━━━ Study material ━━━

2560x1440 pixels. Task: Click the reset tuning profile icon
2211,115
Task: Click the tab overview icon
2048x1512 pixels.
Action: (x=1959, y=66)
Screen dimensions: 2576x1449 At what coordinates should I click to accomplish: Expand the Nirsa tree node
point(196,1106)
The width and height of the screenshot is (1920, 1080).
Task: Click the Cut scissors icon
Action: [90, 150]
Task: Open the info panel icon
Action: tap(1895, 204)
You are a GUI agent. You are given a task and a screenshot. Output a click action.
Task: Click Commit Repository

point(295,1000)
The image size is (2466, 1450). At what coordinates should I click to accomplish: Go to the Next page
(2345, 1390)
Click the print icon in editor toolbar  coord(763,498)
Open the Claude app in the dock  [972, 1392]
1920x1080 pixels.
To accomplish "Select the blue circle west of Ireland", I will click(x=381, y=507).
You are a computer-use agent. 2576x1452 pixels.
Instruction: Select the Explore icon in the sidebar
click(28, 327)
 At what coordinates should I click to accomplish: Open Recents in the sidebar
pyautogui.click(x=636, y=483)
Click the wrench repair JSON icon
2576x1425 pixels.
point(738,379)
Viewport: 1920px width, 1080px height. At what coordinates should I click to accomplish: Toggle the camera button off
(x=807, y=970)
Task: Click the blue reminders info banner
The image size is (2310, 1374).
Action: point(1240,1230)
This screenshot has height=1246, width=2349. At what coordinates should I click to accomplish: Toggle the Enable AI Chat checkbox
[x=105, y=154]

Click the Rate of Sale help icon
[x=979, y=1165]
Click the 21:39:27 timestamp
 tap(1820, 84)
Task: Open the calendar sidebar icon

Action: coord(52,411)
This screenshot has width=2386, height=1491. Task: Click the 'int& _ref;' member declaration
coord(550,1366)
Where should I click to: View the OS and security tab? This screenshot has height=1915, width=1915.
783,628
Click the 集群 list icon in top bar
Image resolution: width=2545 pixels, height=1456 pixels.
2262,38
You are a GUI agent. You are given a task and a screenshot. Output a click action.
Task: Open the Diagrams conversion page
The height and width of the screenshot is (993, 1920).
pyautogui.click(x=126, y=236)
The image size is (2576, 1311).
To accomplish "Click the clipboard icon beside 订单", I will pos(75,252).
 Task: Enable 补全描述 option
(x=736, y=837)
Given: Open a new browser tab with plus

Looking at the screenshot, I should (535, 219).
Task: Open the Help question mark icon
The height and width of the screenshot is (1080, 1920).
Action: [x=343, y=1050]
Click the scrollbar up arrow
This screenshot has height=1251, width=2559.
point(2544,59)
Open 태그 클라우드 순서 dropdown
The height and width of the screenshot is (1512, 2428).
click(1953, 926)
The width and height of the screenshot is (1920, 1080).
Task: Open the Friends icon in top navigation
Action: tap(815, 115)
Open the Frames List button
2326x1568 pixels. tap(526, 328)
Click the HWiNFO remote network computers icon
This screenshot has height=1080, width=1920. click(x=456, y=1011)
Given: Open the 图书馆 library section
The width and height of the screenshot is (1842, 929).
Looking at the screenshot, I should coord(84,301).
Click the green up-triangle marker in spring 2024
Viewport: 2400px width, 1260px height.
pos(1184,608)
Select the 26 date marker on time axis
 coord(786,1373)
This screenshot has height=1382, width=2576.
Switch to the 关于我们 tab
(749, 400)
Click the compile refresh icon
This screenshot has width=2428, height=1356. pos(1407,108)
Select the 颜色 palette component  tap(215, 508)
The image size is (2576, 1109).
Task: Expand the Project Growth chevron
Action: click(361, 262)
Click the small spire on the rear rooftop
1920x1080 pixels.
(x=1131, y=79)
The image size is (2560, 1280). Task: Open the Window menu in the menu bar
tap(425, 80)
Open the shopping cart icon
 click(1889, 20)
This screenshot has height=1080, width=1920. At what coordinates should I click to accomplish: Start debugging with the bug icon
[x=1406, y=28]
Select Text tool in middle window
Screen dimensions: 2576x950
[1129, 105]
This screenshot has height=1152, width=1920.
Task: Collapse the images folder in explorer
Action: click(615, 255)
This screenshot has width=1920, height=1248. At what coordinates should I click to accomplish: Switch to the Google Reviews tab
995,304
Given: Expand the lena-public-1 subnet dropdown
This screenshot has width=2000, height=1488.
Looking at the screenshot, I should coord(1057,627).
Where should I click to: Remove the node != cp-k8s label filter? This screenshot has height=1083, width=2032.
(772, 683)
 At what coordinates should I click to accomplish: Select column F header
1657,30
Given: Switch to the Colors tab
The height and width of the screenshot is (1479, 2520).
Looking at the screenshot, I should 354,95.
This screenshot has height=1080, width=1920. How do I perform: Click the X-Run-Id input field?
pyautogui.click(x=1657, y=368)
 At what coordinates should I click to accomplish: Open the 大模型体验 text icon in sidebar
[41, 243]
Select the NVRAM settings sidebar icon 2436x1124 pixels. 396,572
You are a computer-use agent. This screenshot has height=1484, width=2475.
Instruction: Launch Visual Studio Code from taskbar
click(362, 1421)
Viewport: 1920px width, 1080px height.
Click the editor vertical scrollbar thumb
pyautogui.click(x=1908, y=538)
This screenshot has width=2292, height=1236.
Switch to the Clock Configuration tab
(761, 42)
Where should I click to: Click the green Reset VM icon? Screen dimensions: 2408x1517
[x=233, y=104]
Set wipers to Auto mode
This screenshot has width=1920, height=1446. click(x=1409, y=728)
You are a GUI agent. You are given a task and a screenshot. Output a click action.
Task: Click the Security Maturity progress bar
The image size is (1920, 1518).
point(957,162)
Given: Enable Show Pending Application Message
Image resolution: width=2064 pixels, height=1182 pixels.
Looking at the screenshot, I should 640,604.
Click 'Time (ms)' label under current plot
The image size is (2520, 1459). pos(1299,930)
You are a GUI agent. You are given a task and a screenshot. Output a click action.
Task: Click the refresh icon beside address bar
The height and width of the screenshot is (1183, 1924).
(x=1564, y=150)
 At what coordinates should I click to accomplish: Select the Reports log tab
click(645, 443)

━━━

#### Problem
Your answer should be the full set of records above, restated exactly.

#### Written answer
2560x1440 pixels. Task: Click the reset tuning profile icon
2211,115
Task: Click the tab overview icon
2048x1512 pixels.
Action: (x=1959, y=66)
Screen dimensions: 2576x1449 At what coordinates should I click to accomplish: Expand the Nirsa tree node
point(196,1106)
The width and height of the screenshot is (1920, 1080).
Task: Click the Cut scissors icon
Action: [90, 150]
Task: Open the info panel icon
Action: tap(1895, 204)
You are a GUI agent. You are given a task and a screenshot. Output a click action.
Task: Click Commit Repository

point(295,1000)
The image size is (2466, 1450). At what coordinates should I click to accomplish: Go to the Next page
(2345, 1390)
Click the print icon in editor toolbar  coord(763,498)
Open the Claude app in the dock  [972, 1392]
1920x1080 pixels.
To accomplish "Select the blue circle west of Ireland", I will click(x=381, y=507).
You are a computer-use agent. 2576x1452 pixels.
Instruction: Select the Explore icon in the sidebar
click(28, 327)
 At what coordinates should I click to accomplish: Open Recents in the sidebar
pyautogui.click(x=636, y=483)
Click the wrench repair JSON icon
2576x1425 pixels.
point(738,379)
Viewport: 1920px width, 1080px height. At what coordinates should I click to accomplish: Toggle the camera button off
(x=807, y=970)
Task: Click the blue reminders info banner
The image size is (2310, 1374).
Action: point(1240,1230)
This screenshot has height=1246, width=2349. At what coordinates should I click to accomplish: Toggle the Enable AI Chat checkbox
[x=105, y=154]

Click the Rate of Sale help icon
[x=979, y=1165]
Click the 21:39:27 timestamp
 tap(1820, 84)
Task: Open the calendar sidebar icon

Action: coord(52,411)
This screenshot has width=2386, height=1491. Task: Click the 'int& _ref;' member declaration
coord(550,1366)
Where should I click to: View the OS and security tab? This screenshot has height=1915, width=1915.
783,628
Click the 集群 list icon in top bar
Image resolution: width=2545 pixels, height=1456 pixels.
2262,38
You are a GUI agent. You are given a task and a screenshot. Output a click action.
Task: Open the Diagrams conversion page
The height and width of the screenshot is (993, 1920).
pyautogui.click(x=126, y=236)
The image size is (2576, 1311).
To accomplish "Click the clipboard icon beside 订单", I will pos(75,252).
 Task: Enable 补全描述 option
(x=736, y=837)
Given: Open a new browser tab with plus

Looking at the screenshot, I should (535, 219).
Task: Open the Help question mark icon
The height and width of the screenshot is (1080, 1920).
Action: [x=343, y=1050]
Click the scrollbar up arrow
This screenshot has height=1251, width=2559.
point(2544,59)
Open 태그 클라우드 순서 dropdown
The height and width of the screenshot is (1512, 2428).
click(1953, 926)
The width and height of the screenshot is (1920, 1080).
Task: Open the Friends icon in top navigation
Action: tap(815, 115)
Open the Frames List button
2326x1568 pixels. tap(526, 328)
Click the HWiNFO remote network computers icon
This screenshot has height=1080, width=1920. click(x=456, y=1011)
Given: Open the 图书馆 library section
The width and height of the screenshot is (1842, 929).
Looking at the screenshot, I should coord(84,301).
Click the green up-triangle marker in spring 2024
Viewport: 2400px width, 1260px height.
pos(1184,608)
Select the 26 date marker on time axis
 coord(786,1373)
This screenshot has height=1382, width=2576.
Switch to the 关于我们 tab
(749, 400)
Click the compile refresh icon
This screenshot has width=2428, height=1356. pos(1407,108)
Select the 颜色 palette component  tap(215, 508)
The image size is (2576, 1109).
Task: Expand the Project Growth chevron
Action: click(361, 262)
Click the small spire on the rear rooftop
1920x1080 pixels.
(x=1131, y=79)
The image size is (2560, 1280). Task: Open the Window menu in the menu bar
tap(425, 80)
Open the shopping cart icon
 click(1889, 20)
This screenshot has height=1080, width=1920. At what coordinates should I click to accomplish: Start debugging with the bug icon
[x=1406, y=28]
Select Text tool in middle window
Screen dimensions: 2576x950
[1129, 105]
This screenshot has height=1152, width=1920.
Task: Collapse the images folder in explorer
Action: click(615, 255)
This screenshot has width=1920, height=1248. At what coordinates should I click to accomplish: Switch to the Google Reviews tab
995,304
Given: Expand the lena-public-1 subnet dropdown
This screenshot has width=2000, height=1488.
Looking at the screenshot, I should coord(1057,627).
Where should I click to: Remove the node != cp-k8s label filter? This screenshot has height=1083, width=2032.
(772, 683)
 At what coordinates should I click to accomplish: Select column F header
1657,30
Given: Switch to the Colors tab
The height and width of the screenshot is (1479, 2520).
Looking at the screenshot, I should 354,95.
This screenshot has height=1080, width=1920. How do I perform: Click the X-Run-Id input field?
pyautogui.click(x=1657, y=368)
 At what coordinates should I click to accomplish: Open the 大模型体验 text icon in sidebar
[41, 243]
Select the NVRAM settings sidebar icon 2436x1124 pixels. 396,572
You are a computer-use agent. This screenshot has height=1484, width=2475.
Instruction: Launch Visual Studio Code from taskbar
click(362, 1421)
Viewport: 1920px width, 1080px height.
Click the editor vertical scrollbar thumb
pyautogui.click(x=1908, y=538)
This screenshot has width=2292, height=1236.
Switch to the Clock Configuration tab
(761, 42)
Where should I click to: Click the green Reset VM icon? Screen dimensions: 2408x1517
[x=233, y=104]
Set wipers to Auto mode
This screenshot has width=1920, height=1446. click(x=1409, y=728)
You are a GUI agent. You are given a task and a screenshot. Output a click action.
Task: Click the Security Maturity progress bar
The image size is (1920, 1518).
point(957,162)
Given: Enable Show Pending Application Message
Image resolution: width=2064 pixels, height=1182 pixels.
Looking at the screenshot, I should 640,604.
Click 'Time (ms)' label under current plot
The image size is (2520, 1459). pos(1299,930)
You are a GUI agent. You are given a task and a screenshot. Output a click action.
Task: Click the refresh icon beside address bar
The height and width of the screenshot is (1183, 1924).
(x=1564, y=150)
 At what coordinates should I click to accomplish: Select the Reports log tab
click(645, 443)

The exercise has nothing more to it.